## DATA EXTRACT:
━━━━━━━━━━━━━━━━━━━━

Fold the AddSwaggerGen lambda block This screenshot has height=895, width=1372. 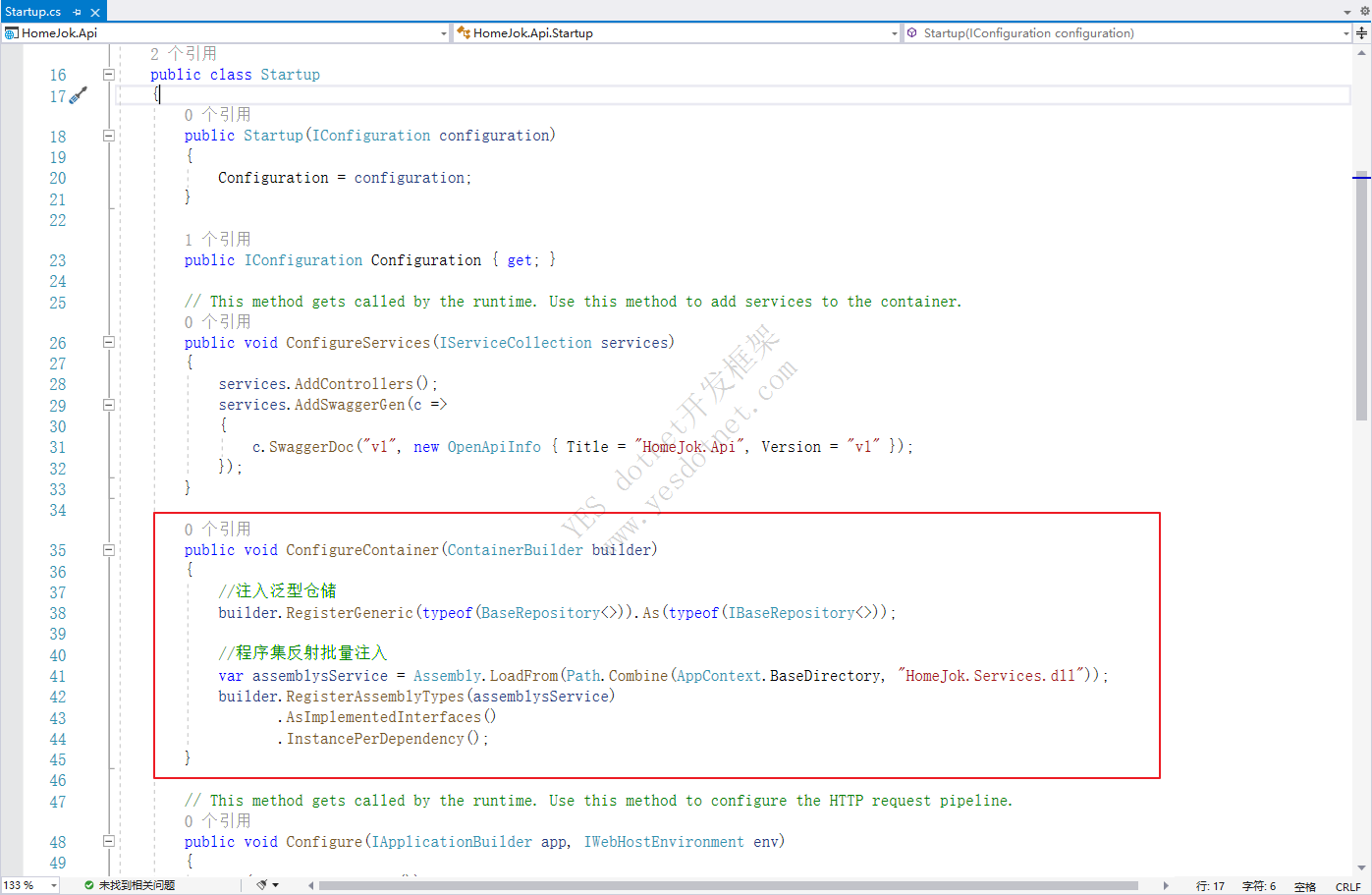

━━━━━━━━━━━━━━━━━━━━

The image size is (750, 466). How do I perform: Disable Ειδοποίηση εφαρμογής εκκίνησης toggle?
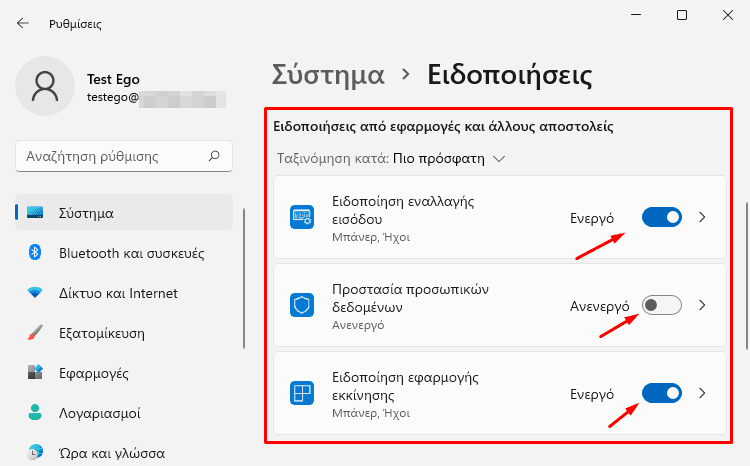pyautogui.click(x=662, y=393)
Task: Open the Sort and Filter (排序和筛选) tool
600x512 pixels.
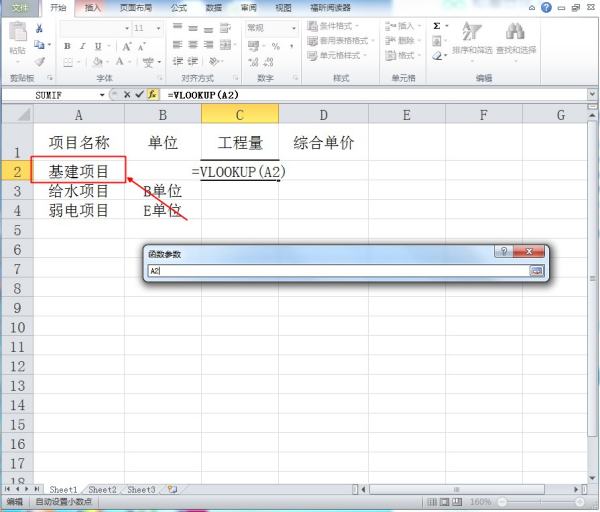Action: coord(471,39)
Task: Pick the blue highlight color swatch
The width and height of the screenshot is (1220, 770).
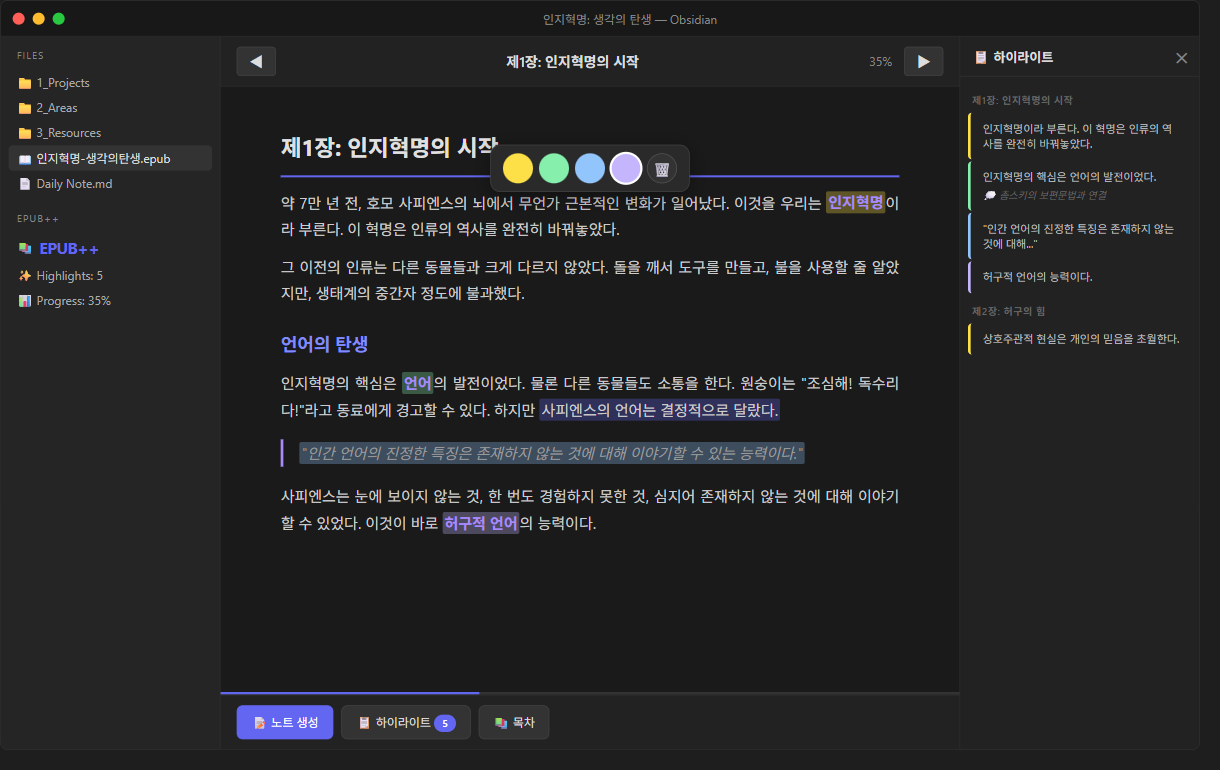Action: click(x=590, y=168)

━━━━━━━━━━━━━━━━━━━━

## OBJECTIVE:
Pull out every line of the items that contains the string "Task" and list those lines.

## SOLUTION FOR THIS PROBLEM:
Task: Open the Sort and Filter (排序和筛选) tool
Task: Pick the blue highlight color swatch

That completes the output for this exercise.